I’ll give you a recent example from a federal court opinion involving a college professor claiming he was forced to quit his job.

Why did he quit?

According to the plaintiff’s federal court complaint, the defendant university, which held itself out as “the most diverse campus within” its network of college campuses “and the only majority-minority campus,” took training on race way too far.

The plaintiff claimed that he had to attend at least five conferences or trainings that discussed racial issues in “essentialist and deterministic terms—ascribing negative traits to white people or white teachers without exception and as flowing inevitably from their race.”
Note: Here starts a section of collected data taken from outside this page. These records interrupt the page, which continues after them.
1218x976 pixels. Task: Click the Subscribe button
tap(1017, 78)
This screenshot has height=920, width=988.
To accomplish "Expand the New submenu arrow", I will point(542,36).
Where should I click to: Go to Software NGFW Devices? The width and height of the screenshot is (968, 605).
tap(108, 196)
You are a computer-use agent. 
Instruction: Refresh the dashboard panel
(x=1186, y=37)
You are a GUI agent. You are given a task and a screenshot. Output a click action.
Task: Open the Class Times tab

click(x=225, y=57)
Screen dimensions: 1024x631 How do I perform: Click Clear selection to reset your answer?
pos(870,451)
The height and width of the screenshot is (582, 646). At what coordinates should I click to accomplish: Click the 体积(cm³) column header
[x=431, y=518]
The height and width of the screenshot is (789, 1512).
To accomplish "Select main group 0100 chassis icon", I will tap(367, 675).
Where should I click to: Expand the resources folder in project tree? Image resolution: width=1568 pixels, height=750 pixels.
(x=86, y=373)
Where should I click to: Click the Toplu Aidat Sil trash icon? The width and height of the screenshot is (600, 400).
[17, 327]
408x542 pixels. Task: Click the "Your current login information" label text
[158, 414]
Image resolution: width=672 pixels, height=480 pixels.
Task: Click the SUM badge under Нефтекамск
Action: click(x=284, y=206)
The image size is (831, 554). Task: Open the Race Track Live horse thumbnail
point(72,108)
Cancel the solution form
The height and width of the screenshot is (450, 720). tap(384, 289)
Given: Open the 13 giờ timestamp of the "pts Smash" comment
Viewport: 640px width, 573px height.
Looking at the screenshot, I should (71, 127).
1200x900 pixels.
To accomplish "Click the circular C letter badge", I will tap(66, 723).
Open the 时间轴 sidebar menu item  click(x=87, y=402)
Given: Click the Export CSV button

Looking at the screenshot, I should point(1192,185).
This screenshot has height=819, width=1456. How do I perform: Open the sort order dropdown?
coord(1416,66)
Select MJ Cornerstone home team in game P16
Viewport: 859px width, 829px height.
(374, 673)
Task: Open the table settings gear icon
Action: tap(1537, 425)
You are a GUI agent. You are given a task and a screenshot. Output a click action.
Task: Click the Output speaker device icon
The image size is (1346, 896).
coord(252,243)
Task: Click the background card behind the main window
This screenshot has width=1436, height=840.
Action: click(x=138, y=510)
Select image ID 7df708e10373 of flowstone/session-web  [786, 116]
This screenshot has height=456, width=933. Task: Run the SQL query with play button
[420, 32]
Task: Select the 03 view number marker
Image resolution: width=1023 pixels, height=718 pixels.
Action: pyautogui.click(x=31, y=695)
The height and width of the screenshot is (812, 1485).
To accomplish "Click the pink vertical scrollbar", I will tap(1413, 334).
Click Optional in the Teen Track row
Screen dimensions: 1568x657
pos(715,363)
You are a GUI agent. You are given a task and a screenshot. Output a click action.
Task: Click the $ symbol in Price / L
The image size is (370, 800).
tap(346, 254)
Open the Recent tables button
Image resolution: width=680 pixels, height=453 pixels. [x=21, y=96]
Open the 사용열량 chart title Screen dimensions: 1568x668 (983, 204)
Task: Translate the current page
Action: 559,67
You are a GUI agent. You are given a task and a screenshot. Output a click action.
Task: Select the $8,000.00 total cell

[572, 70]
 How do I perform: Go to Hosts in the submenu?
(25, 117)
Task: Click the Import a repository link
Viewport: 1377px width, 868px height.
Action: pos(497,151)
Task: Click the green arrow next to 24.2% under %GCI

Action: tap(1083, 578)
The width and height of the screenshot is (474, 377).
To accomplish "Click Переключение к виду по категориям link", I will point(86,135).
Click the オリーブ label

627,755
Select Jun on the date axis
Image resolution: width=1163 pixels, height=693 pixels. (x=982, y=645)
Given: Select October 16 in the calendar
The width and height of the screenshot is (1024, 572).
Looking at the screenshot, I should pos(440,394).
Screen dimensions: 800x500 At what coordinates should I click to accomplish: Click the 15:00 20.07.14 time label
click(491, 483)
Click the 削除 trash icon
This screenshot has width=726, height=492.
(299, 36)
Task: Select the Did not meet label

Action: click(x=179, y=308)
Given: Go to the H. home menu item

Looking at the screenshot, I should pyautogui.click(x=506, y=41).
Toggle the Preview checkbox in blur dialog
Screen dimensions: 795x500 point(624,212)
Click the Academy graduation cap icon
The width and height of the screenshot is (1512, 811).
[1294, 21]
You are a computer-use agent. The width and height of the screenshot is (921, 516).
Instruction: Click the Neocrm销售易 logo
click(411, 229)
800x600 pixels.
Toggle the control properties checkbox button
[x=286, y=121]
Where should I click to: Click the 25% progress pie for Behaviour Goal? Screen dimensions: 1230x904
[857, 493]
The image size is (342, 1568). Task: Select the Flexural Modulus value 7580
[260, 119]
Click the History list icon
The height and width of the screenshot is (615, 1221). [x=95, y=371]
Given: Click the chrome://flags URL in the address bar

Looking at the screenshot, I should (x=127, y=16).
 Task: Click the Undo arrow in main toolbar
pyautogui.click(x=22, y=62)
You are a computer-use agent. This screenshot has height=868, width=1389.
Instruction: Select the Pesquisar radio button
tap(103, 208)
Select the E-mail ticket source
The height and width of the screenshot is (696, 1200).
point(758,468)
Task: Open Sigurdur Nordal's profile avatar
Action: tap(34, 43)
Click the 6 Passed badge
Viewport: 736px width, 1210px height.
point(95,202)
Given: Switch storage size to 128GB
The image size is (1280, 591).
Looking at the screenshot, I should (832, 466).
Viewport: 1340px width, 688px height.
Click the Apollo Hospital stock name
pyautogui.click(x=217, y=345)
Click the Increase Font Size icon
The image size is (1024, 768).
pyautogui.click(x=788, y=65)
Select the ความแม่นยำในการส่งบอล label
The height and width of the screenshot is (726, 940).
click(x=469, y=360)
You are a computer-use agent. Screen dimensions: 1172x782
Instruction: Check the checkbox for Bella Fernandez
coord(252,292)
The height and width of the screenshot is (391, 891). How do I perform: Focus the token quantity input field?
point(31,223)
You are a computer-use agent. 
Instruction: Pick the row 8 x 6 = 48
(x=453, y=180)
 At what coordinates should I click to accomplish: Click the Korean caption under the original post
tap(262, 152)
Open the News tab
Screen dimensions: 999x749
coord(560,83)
  • At a training following the murder of George Floyd, the Assistant Vice Provost for Educational Equity “led the faculty in a breathing exercise in which she instructed the `White and non-Black people of color to hold it just a little longer—to feel the pain.'”
  • A conference on “multiculturalism” included “supposed examples of `racist’ comments” where every hypothetical perpetrator was white.
  • At an event called “Arts and Humanities as Activism,” the facilitator allegedly “condemn[ed] white people for no other reason than they spoke or were simply present while being `white,'” including by “condemn[ing] . . . `white elites’ and `white self-interest.'”
  • At an “antiracism pedagogy” meeting, the Chair of the English Department spoke of race-conscious grading.
  • Another training included an excerpt that “accused white faculty” of `unwittingly reproduc[ing] racist discourses and practices in our classroom.”

Federal law prohibits harassment based on race that is sufficiently severe or pervasive to alter the conditions of the plaintiff’s employment and create an abusive working environment. Here, the plaintiff pled enough facts to establish that these meetings, some personal interactions, and a few emails (including one from the Director of Diversity, Equity, and Inclusion to all employees “calling on white people” to “feel terrible,” about their “own internalized white supremacy,” and to “hold other white people accountable”) plausibly amounted to ‘pervasive’ harassment.

But hear me. Employers should not abandon anti-harassment training.

Indeed, the court made clear that “discussing in an educational environment the influence of racism on our society does not necessarily violate federal law.”

It added that “[t]raining on concepts such as ‘white privilege,’ ‘white fragility,’ implicit bias, or critical race theory can contribute positively to nuanced, important conversations about how to form a healthy and inclusive working environment.”

So the takeaway for employers is that communication and substance matter.

The court cautioned that “[w]hen employers talk about race—any race…with a constant drumbeat of essentialist, deterministic, and negative language, they risk liability under federal law.”

“Doing What’s Right – Not Just What’s Legal”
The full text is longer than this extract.